Follow the steps in Porting PyTorch Models to Gaudi to prepare the PyTorch model to run on Gaudi.

Use model.eval Mode

Run the forward path (model inference) using model.eval mode. See the example below.

  1. Create the model and move it to the HPU:

# The following example uses an untrained model for demonstration purposes only.
# For inference, load a model from pretrained or checkpoint (refer to Saving and Loading Models page https://pytorch.org/tutorials/beginner/saving_loading_models.html).
device = torch.device('hpu')
in_c, out_c = 3, 64
k_size = 7
stride = 2
conv = torch.nn.Conv2d(in_c, out_c, kernel_size=k_size, stride=stride, bias=True)
bn = torch.nn.BatchNorm2d(out_c, eps=0.001)
relu = torch.nn.ReLU()
model = torch.nn.Sequential(conv, bn, relu)
# Let Pytorch optimize the model for inference.
model.eval()
# Place the model on HPU.
model = model.to(device)
  1. Create the inputs and move them to the HPU to run model inference:

# Create inputs and move them to the HPU.
N, H, W = 256, 224, 224
input = torch.randn((N,in_c,H,W),dtype=torch.float)
input_hpu = input.to(hpu)
# Invoke the model.
output = model(input_hpu)
# In lazy mode execution, mark_step() must be added after model inference.
htcore.mark_step()

Note

This method is recommended for running inference on Gaudi as it supports most of the models. However, the throughput may not be optimal if the output is copied back to the host in every iteration.

Use torch.jit.trace Mode

Load and save models in JIT trace format using torch.jit.trace mode. For further details on JIT format, refer to TORCHSCRIPT page.

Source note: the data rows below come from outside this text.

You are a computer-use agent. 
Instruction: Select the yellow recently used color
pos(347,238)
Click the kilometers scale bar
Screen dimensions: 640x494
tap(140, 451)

  1. Create the model and move it to the HPU:

device = torch.device('hpu')
in_c, out_c = 3, 64
k_size = 7
stride = 2
conv = torch.nn.Conv2d(in_c, out_c, kernel_size=k_size, stride=stride, bias=True)
bn = torch.nn.BatchNorm2d(out_c, eps=0.001)
relu = torch.nn.ReLU()
model = torch.nn.Sequential(conv, bn, relu)
model.eval()
model = model.to(device)
  1. Save the model using torch.jit.trace:

N, H, W = 256, 224, 224
model_input = torch.randn((N,in_c,H,W), dtype=torch.float).to(device)
with torch.no_grad():
    trace_model = torch.jit.trace(model, (model_input), check_trace=False, strict=False)
    # Saving an HPU model with torch.jit.save is not currently supported.
    # This will be fixed in a future release.
    trace_model = trace_model.to(torch.device('cpu'))
    trace_model.save("trace_model.pt")
  1. Load the model using torch.jit.load:

# Specifying torch.device('hpu') as the map_location in torch.jit.load is not currently supported.
# This will be fixed in a future release.
model = torch.jit.load("trace_model.pt", map_location=torch.device('cpu'))
model = model.to(device)
  1. Create the inputs and move them to the HPU to run model inference:

# Create inputs and move them to the HPU.
N, H, W = 256, 224, 224
input = torch.randn((N,in_c,H,W),dtype=torch.float)
input_hpu = input.to(device)
# Invoke the model.
output = model(input_hpu)
# In lazy mode execution, mark_step() must be added after model inference.
htcore.mark_step()

Note

JIT format is functionally correct but not yet optimized. This will be supported in a future release.